Has any one got the "fake refund alert" E-mail yet?

They claim to be from Amazon or even a local store that are wanting you to refund your money for something.
Just contact them and give up you bank account number and your "refund" will be deposited.
Gave me list or songs....to be refunded.

Knew it was a fraud...as I don't buy music online, AND was all Rap music.......
Wow, did they pick the wrong guy.....


----------



## goodatit (May 1, 2013)

hunter63 said:


> Has any one got the "fake refund alert" E-mail yet?
> 
> They claim to be from Amazon or even a local store that are wanting you to refund your money for something.
> Just contact them and give up you bank account number and your "refund" will be deposited.
> ...


just about everyone who has email has gotten a similar bait. i got one a couple months ago.


----------



## chaossmurf (Jan 6, 2017)

tell them to email me  --ill play along  ---although I really don't need both millions --one mil would be sufficient (temporarily)


----------



## hunter63 (Jan 4, 2005)

goodatit said:


> just about everyone who has email has gotten a similar bait. i got one a couple months ago.


I guess there isn't much point on repeating it....Be aware.


----------



## MichaelZ (May 21, 2013)

hunter63 said:


> Has any one got the "fake refund alert" E-mail yet?


If you list an item on Craigslist that sells for over $1000, you often get a very similar offer within minutes of posting. They agree to buy but overpay, you cash the check and send them the difference. The bank alerts you a week or two later that the check was bad and you must pay back the money.
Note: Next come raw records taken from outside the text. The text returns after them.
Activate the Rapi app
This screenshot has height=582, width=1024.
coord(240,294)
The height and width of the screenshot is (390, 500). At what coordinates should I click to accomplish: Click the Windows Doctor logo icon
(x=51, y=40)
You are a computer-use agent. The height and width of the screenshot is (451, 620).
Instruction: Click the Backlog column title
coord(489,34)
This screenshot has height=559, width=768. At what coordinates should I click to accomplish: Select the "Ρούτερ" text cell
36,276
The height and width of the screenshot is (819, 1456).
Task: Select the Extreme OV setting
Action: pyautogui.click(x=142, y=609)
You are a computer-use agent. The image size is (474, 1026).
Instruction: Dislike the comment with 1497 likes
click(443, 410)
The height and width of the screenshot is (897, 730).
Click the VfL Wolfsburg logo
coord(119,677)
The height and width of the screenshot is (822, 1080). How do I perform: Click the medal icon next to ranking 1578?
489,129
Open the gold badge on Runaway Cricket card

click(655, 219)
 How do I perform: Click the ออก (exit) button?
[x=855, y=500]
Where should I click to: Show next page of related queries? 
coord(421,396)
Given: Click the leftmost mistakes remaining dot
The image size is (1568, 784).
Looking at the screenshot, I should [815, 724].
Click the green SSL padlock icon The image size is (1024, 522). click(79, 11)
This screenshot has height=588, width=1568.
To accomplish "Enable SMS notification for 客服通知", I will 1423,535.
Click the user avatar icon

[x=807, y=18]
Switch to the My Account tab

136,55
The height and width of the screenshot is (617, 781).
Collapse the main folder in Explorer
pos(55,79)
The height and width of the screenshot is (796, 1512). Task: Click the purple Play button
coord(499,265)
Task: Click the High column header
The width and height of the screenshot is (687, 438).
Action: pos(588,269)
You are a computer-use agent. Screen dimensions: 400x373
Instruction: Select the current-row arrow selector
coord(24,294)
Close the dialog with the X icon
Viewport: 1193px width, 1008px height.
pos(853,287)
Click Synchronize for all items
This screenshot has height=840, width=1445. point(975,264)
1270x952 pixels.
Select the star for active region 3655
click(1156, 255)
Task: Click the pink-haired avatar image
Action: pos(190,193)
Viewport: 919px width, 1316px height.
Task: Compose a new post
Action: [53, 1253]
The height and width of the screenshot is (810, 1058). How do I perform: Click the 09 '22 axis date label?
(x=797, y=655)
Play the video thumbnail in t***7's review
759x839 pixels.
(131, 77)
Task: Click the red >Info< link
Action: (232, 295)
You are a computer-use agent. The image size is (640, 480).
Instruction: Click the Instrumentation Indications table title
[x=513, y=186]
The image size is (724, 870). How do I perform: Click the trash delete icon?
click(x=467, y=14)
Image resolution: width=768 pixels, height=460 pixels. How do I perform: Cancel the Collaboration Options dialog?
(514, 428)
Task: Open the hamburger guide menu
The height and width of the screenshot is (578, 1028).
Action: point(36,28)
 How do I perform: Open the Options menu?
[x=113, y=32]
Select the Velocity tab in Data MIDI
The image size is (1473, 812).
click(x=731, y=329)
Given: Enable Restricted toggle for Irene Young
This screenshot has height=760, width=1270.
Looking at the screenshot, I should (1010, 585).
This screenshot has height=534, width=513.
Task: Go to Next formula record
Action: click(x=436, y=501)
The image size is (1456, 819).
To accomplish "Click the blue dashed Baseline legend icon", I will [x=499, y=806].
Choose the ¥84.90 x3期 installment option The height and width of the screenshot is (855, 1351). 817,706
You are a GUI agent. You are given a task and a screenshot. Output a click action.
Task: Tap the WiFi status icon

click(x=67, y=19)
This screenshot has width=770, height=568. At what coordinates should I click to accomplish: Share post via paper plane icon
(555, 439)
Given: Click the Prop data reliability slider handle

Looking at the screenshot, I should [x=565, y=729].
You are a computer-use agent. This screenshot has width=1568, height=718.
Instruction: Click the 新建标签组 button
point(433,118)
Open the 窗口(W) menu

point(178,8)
You are out the difference. Original "buyer" had no intention of actually buying.


----------



## IndyDave (Jul 17, 2017)

MichaelZ said:


> If you list an item on Craigslist that sells for over $1000, you often get a very similar offer within minutes of posting. They agree to buy but overpay, you cash the check and send them the difference. The bank alerts you a week or two later that the check was bad and you must pay back the money. You are out the difference. Original "buyer" had no intention of actually buying.


Funny that you would mention Craigslist and $1000. I sold my International 82 pull combine for more than I paid for it with the intention of recycling the money into a John Deere pull combine which had a Scour-Kleen attachment which I really wanted even though the Deere otherwise isn't quite as nice a machine. It ended up going downhill as I started with a combine on the other side of the state. No big deal. Sold by a seller in New York professing to be a JD collector. I can live with that. I noticed but didn't really process the idea that it sounded a bit strange that a collector would have bought a machine and been blindsided with the cost of having it delivered to his home, but that was his supposed reason for selling. I asked for his mailing address to send him a certified check from the bank (if for no better reason I haven't written a check in years and couldn't put my hands on a check book if I had to). He responded with a professed disdain for and distrust of the postal service (i.e., not expecting it to get there, ever), and immediately dug in on using Walmart to transfer funds. At that point I was facing the prospect of paying a seller I had never met nor would I meet absolutely non-traceable funds for a picture on the internet. I can't prove that he was anything less than honest, but I am not rolling the dice on $1000 I can't really afford to lose with that many questions.


----------